[Records to use Boundary: Start]

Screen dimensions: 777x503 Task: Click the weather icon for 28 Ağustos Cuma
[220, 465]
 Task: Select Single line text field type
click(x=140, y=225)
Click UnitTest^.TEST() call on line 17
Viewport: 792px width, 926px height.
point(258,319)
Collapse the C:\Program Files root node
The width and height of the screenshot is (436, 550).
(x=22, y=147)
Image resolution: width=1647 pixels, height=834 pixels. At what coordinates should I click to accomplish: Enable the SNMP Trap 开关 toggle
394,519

[Records to use Boundary: End]
[Records to use Boundary: Start]

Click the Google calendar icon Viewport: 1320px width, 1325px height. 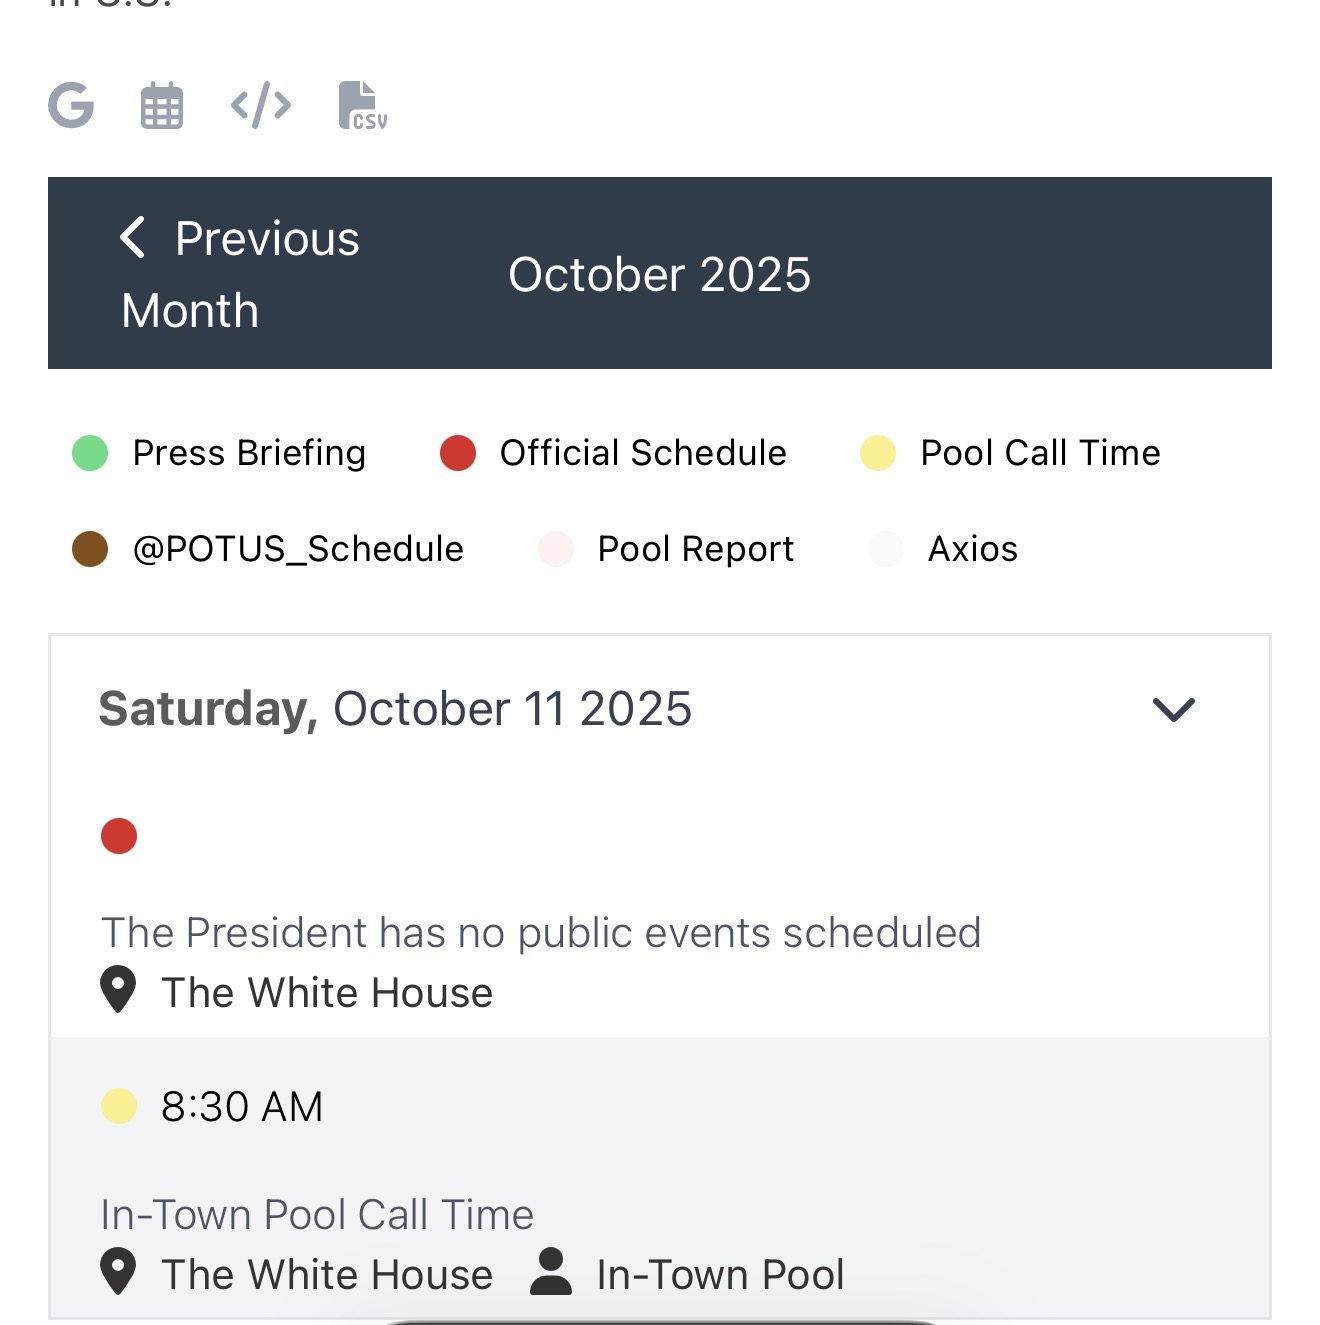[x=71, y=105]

[Records to use Boundary: End]
[Records to use Boundary: Start]

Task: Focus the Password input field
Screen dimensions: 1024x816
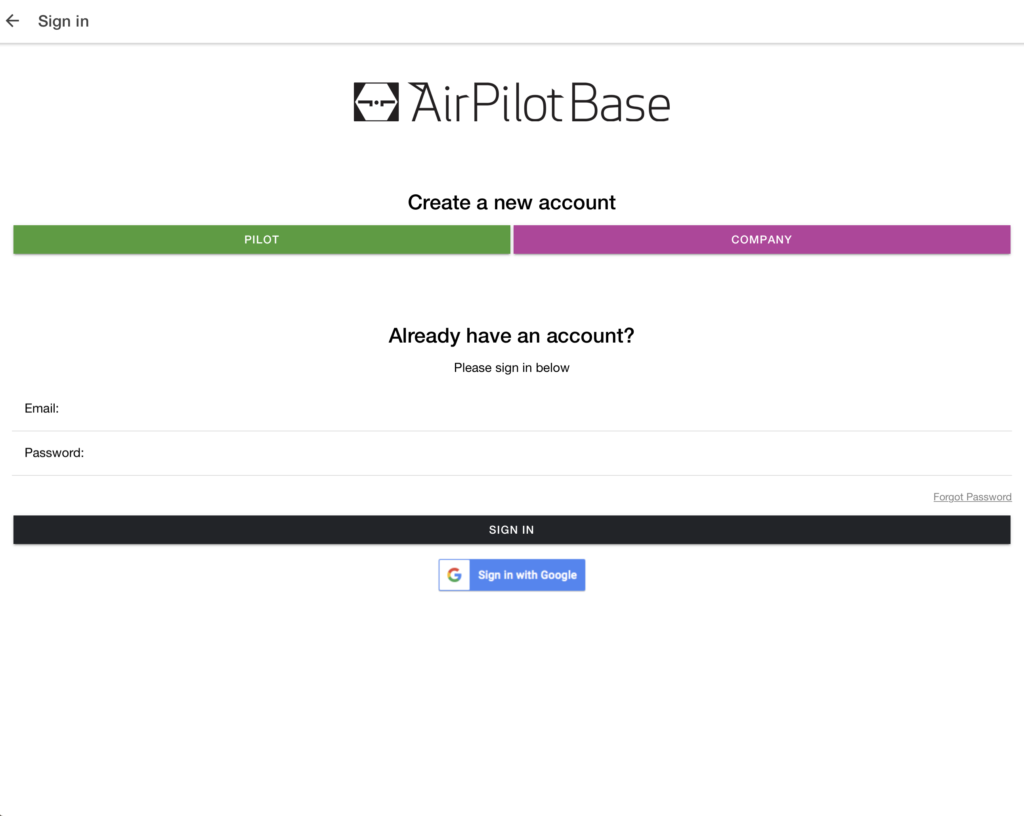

[Records to use Boundary: End]

**How to complete this task**
Among the entries above, the lines between the ones containing "Task: Focus the Password input field" and "Screen dimensions: 1024x816", inclusive, are to be transcribed exactly. No other line is to be given.

**Task response**
Task: Focus the Password input field
Screen dimensions: 1024x816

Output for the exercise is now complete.